Успех был полнейший.
Шли мы по коридору, я поддерживала Лизавету Петровну (она еще слаба) и высказывала ей мою радость.
– Для меня болезнь, – говорит она мне, – источник новой силы. После физических страданий я чувствую себя всегда так близко к источнику света и к человеку!
Сегодня мы опять отправились в ту же камеру. Мы не хотели ослаблять вчерашнего доброго настроения во всех больных девушках.
Входим, – и что же мы видим?
На той самой кровати, около которой раздавалось вчера одушевленное слово Лизаветы Петровны, сидит пара: фельдшер и девушка. Он ее обнимает, она хохочет и визжит. Остальные женщины распивают чай. Между ними тоже фельдшер. Несколько фраз, долетевших до нас, были такого сорта, какие я слышала в доме на Сенной. Лизавета Петровна была поражена! Вчера, тут же, все эти женщины выражали такое глубокое раскаяние, и хоть бы одна искра его осталась!
Лизавета Петровна начала говорить. Никто ее не слушал. Все попятились.
Я стояла поодаль… Грешный человек: в первый раз я рассмеялась. Контраст был, в самом деле, крупный. Фигура фельдшера, обнимавшего толстую и курносую девушку, хохотавшую во все горло, после вчерашних евангельских слез!.. Есть что-то в подобных разочарованиях и трагическое, и ужасно смешное.
Или я еще так молода, что нахожу частицу смешного там, где все смерть и роковая трагедия?
Лизавета Петровна удалила фельдшеров. Начала она увещевать девушек.
Точно будто кто их сразу всех перевернул: злые или рассеянные лица, насмешливые улыбки, хихиканье и болтовня.
– Что же, Лизавета Петровна, – заговорила вдруг курносая. – Ведь каждый день нельзя же все "за упокой читать". Мы, известное дело, не окаянные какие-нибудь. Что нам из Священного писания читают, мы тоже понимаем и в Бога верим. А ежели, теперича, каждый день все слезами исходить, так этак ничего и не останется!
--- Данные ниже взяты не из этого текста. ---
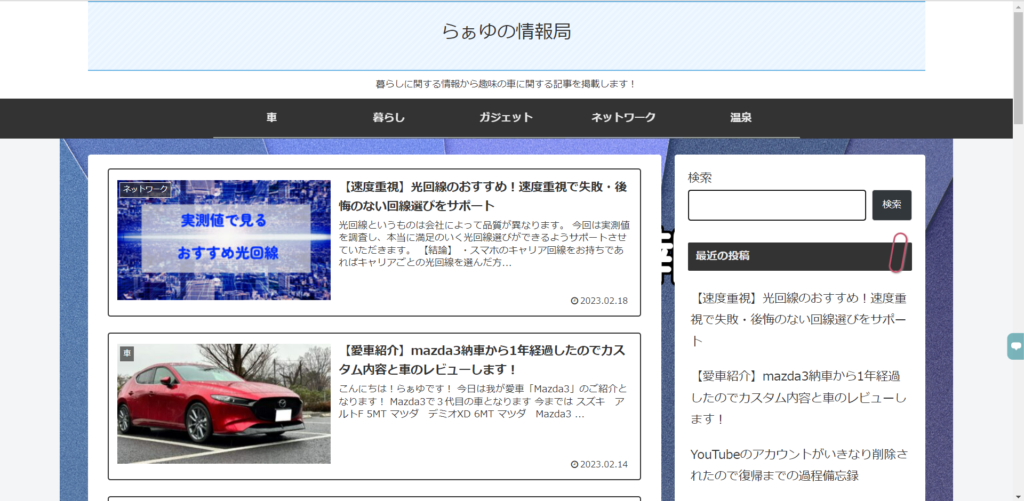Open the 車 menu item
The width and height of the screenshot is (1024, 501).
(271, 118)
Остальная компания фыркнула.
– Как же, Пелагея, – возразила ей Лизавета Петровна дрожащим, почти истерическим голосом, – ты сегодня раскаешься, а завтра опять по-прежнему? Ведь ты не меня, ты Спасителя гневишь!..
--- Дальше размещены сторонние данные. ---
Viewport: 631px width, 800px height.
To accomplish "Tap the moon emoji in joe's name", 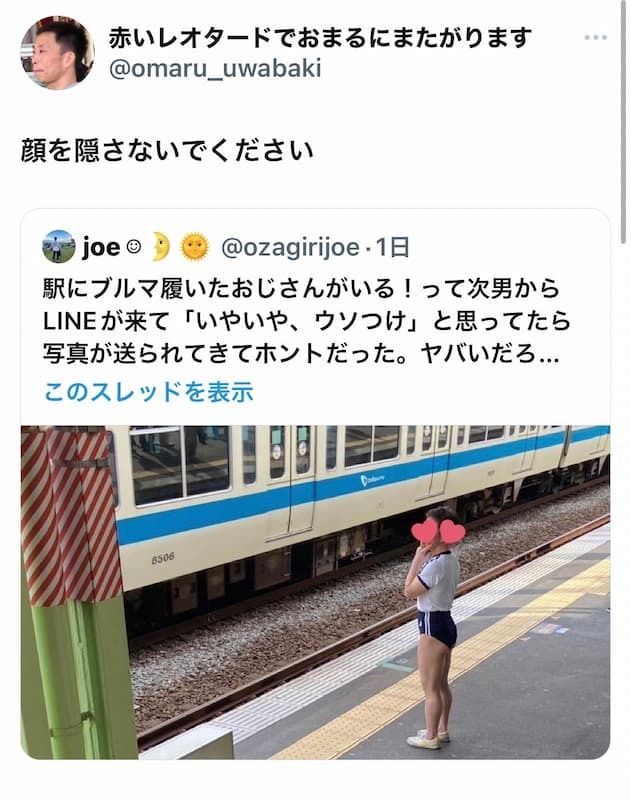I will pyautogui.click(x=161, y=246).

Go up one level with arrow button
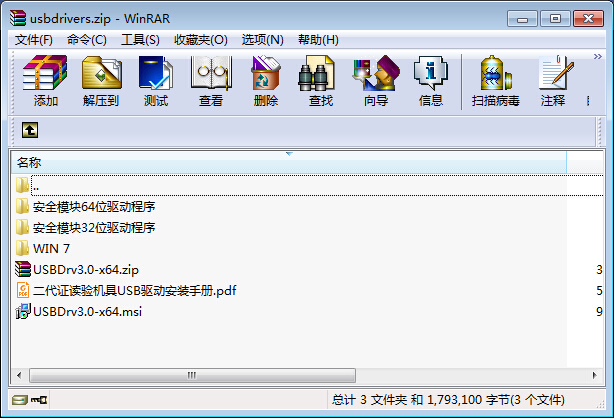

– Потому-то мы, Лизавета Петровна, на духу и не бываем!
Что было сказать на это? Лизавета Петровна нашлась бы в другую минуту. Но тут настроение камеры так болезненно на нее подействовало, что она расплакалась, упала на кровать, и я должна была потом вместе с одной из надзирательниц снести ее вниз на руках.
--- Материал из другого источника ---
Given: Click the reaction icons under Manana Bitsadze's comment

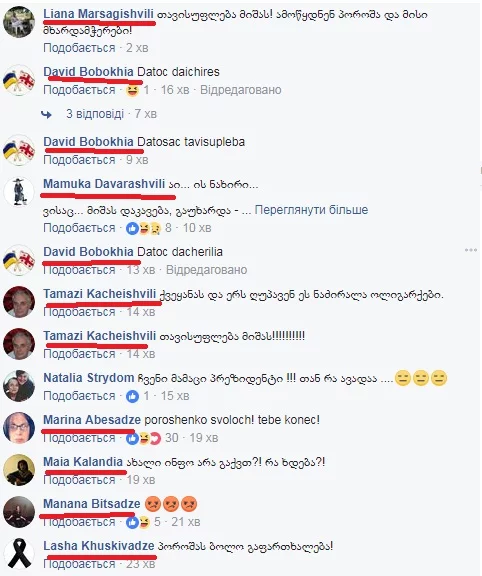Looking at the screenshot, I should (x=138, y=522).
Нет, так бороться нельзя!..
Вот уж две недели, как я записываю в моей тетрадке почти одни только факты. Я убоялась всяких рассуждений, да мне и некогда было очень много писать. Весь мой день набит битком.
Но мне, видно, никогда и ни в чем нельзя избежать беспрестанных вопросов. Я очень хорошо знаю, что разрешать их я не умею. Я теперь поставила себя в одинокое положение. Степа перестал быть моим советчиком. Сначала он сам не хотел развивать меня; а потом во мне закралось недоверие к его мужскому уму. С Лизаветой Петровной рассуждать нельзя. С ней можно только стремиться, желать, бегать, плакать, молиться!..
Приедешь домой из своего приюта или от Лизаветы Петровны, грудь устала от долгого говорения, на сердце чувствуешь много теплоты; но в голове нет никакой ясности…
Мы идем ощупью. Никакой руководящей нити до сих пор не вижу я в действиях Лизаветы Петровны; а стало быть, и в моих собственных.
Не слишком ли я заподозрила резонерство Степы? Сама Лизавета Петровна говорит мне как-то на днях:
– Без мужского ума нам прожить трудно.
Вчерашний эпизод в больнице как-то особенно на нее подействовал. Даже я начала ее утешать… Вот в таких-то случаях и нужно иметь какую-нибудь руководящую нить.
Я нисколько не сомневаюсь в огромном запасе любви, которым преисполнено сердце Лизаветы Петровны. Я сама на себе почувствовала, как эта любовь сообщилась мне; но ведь ее можно потратить зря.
Если каждый день плакать и надрываться так, как вчера Лизавета Петровна, то к концу года превратишься в скелет, в труп; а дело все-таки не пойдет!
Немножко нужно бы и дома посидеть. Мне припомнилось то, что говорил Степа о Володьке. Я все отдаю своим несчастным; а ему уделяю слишком мало.
Он уже начал порядочно говорить, и надо бы с ним посидеть хоть часика два в день.
Я совершенно предана теперь идее Лизаветы Петровны: "долг любви к душевным страдальцам и страдалицам нельзя ставить рядом с исполнением своих семейных обязанностей". С этого меня ничего не собьет теперь; но я человек свободный; меня никто не стесняет в выборе дела, я не то, что какая-нибудь Елена Семеновна, которая должна была бросить родных, чтобы жить для любви и добра. Володька мне не помеха.
Когда я подумаю: в каком забросе он был в течение трех почти лет, – одно это сознание должно усилить мои заботы об нем.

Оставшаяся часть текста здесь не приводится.